Mudah bagi saya untuk beradaptasi dengan makanan di tempat yang baru karena di lidah ini hanya ada dua rasa, enak dan enak sekali.
Suatu saat saya pernah memasak untuk seorang teman dekat entah kenapa, komentarnya tentang masakan saya selalu buruk, namun saat itu rasa masakan saya memang keasinan dan tidak layak dimakan sebenarnya.
Rasanya ingin sekali marah dengan dirinya karena kritikannya yang tajam. Tapi saya pikir lagi sebenarnya saya yang salah karena tidak bisa mengira-ira seberapa banyak garam yang harus dibubuhi.

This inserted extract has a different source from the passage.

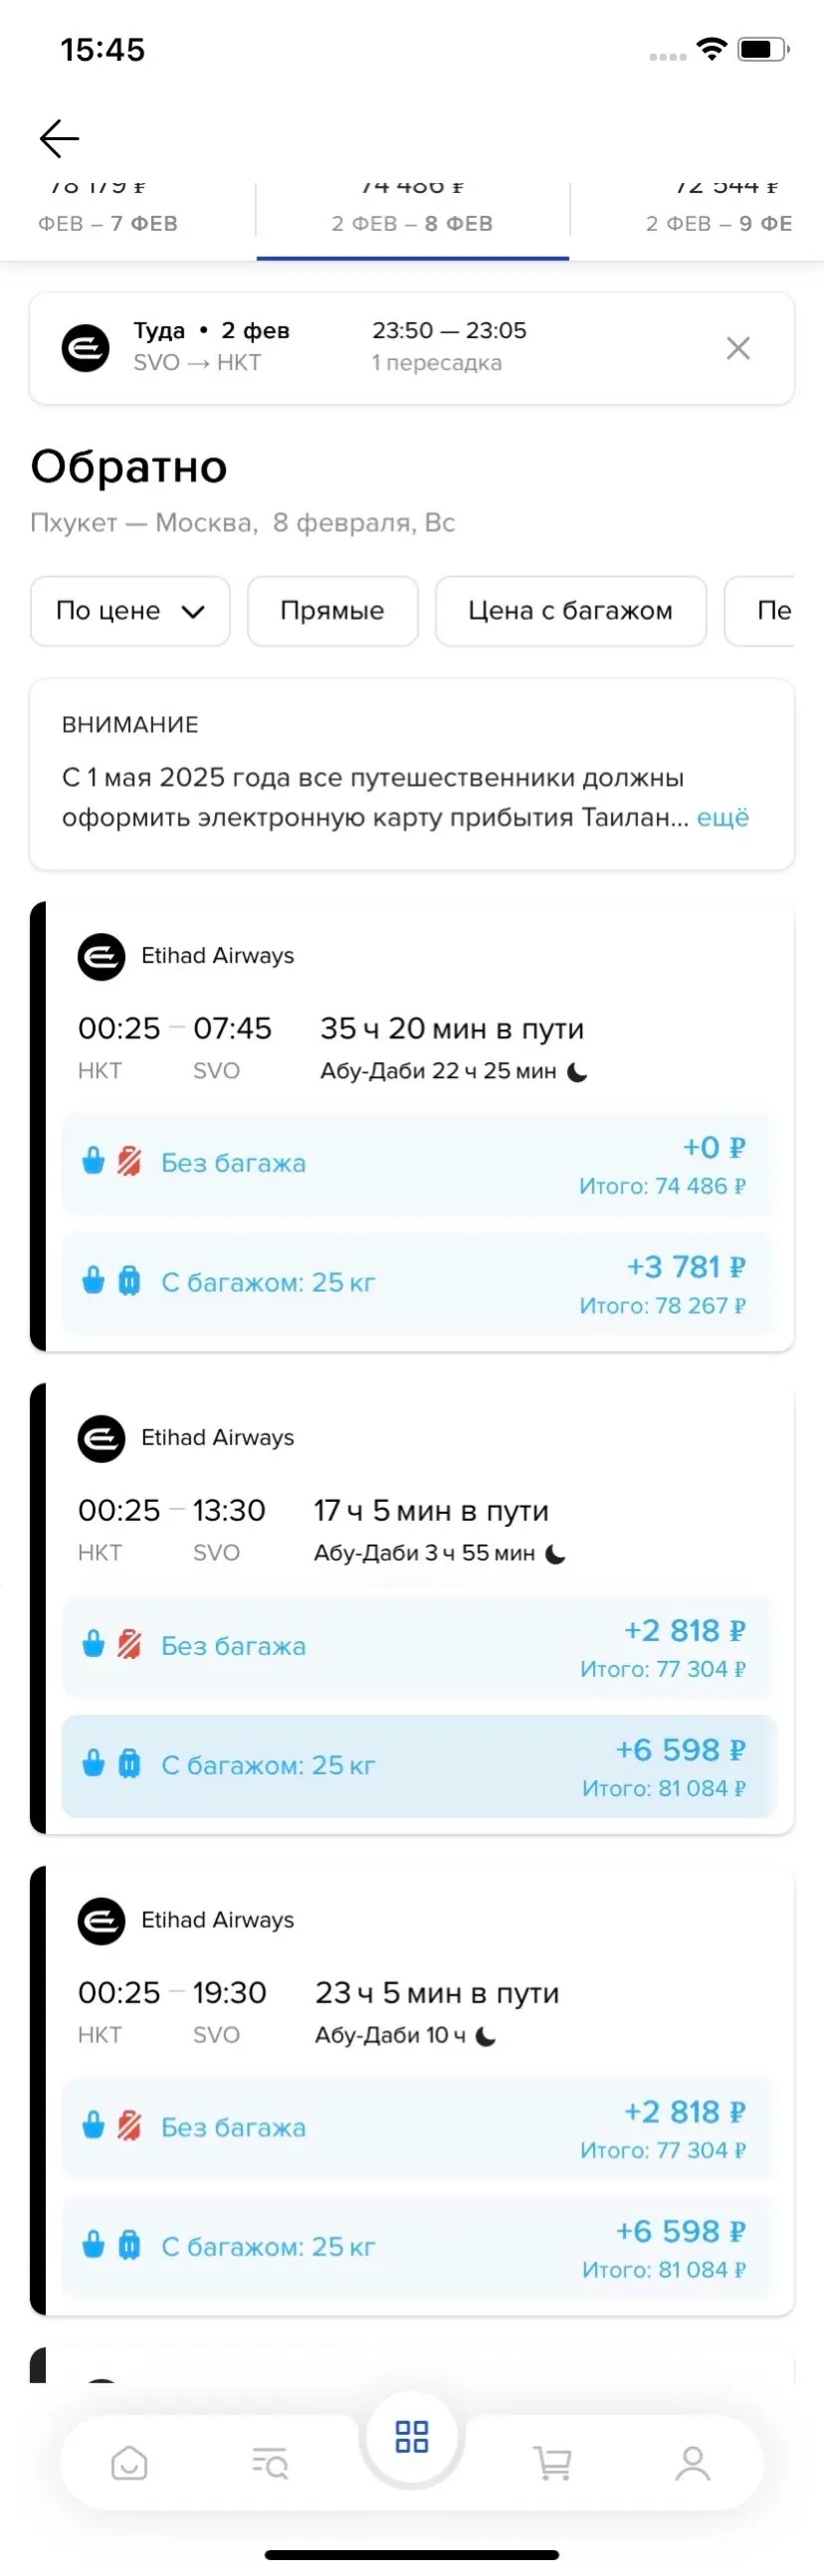Open the user profile icon
The width and height of the screenshot is (824, 2576).
[x=692, y=2462]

Dari pengalaman itu saya terus mencoba membuat menu-menu lain. Seringkali sudah belajar terus-menerus tetap saja keasinan, saya berguru dan terus mencari.
Libur natal 2019 saya habiskan untuk berguru dengan ibu tercinta, dirumah saya mencoba memasak cemilan kesukaan saya, cireng, mencoba membuat bumbu sambal goreng, ayam kecap, rending, empal gentong dan ayam sambal hijau.
Penasaran dengan resep soto Bandung buatan rumah, saya juga belajar memasak bumbunya, bangun pagi hari pergi ke pasar dengan ibu dan pulang dari pasar langsung mengolah makanan disambi menyapu, mengepel rumah dan mencuci baju.
Maklum ketika liburan rumah penuh dengan keponakan dan sanak saudara sehingga rumah harus selalu bersih agar tercipta kesan nyaman bagi tamu.
Selama liburan saya banyak makan diluar, berwisata kuliner di kota kelahiran, mulai dari jajanan kaki lima seperti makan empal gentong, empal asem, ayam goreng santa maria, martabak manis queen, mie koclok Pak Rasita, bakso sidodadi, combro ranjau, susu murni lawanggada dan makanan di dalam mall juga caf, tapi kali ini bukan sekadar makan seperti biasanya, saya mulai mencermati rasa, mencari bumbu apa yang digunakan.
Saya tak sempat mempraktikkanya di rumah karena waktu libur yang terbatas, namun saya sempat "meracuni" keponakan saya dengan mengajarinya memasak cemilan sendiri yaitu sushi isi sosis dan telur. Sudah sejak lama saya ingin mengajarinya memasak dan kesampaian juga.
Akhirnya saya mencoba resep Beef Sambal Matah, yang pernah saya makan di salah satu caf di Cirebon, saya coba masak dengan sentuhan khas tangan ini. Rasa kaget menghampiri saya ketika daging sapi yang saya olah rasanya jauh lebih enak dari beef sambal matah yang ada di caf.
Salah satu teman mencicipi masakan saya dan memuji masakan saya rasanya enak, entah apakah teman saya sedang lapar atau memang masakan saya benar-benar enak. Tapi saya yakin sekarang, beef sambal matah saya memang enak! Hehehe.
Perbedaan mencolok setelah saya memasak makanan saya sendiri adalah, saya merasa lebih sehat, baru sekali dalam enam bulan terserang radang tenggorokan, biasanya bisa lebih dari itu. Ini merupakan kemajuan yang sangat ajaib bagi saya.
Saya menarik sebuah kesimpulan, apa yang kamu benci dan kamu paling tidak suka, bisa jadi itu yang paling kamu suka, suatu saat nanti.
Semua orang punya usahanya masing-masing untuk berusaha menyukai apa yang tidak disuka, belajar keluar dari zona nyaman bisa jadi kuncinya, mencoba melihat sisi positif dari hal yang paling dibenci, itu resolusi saya di tahun 2020, selamat mencoba!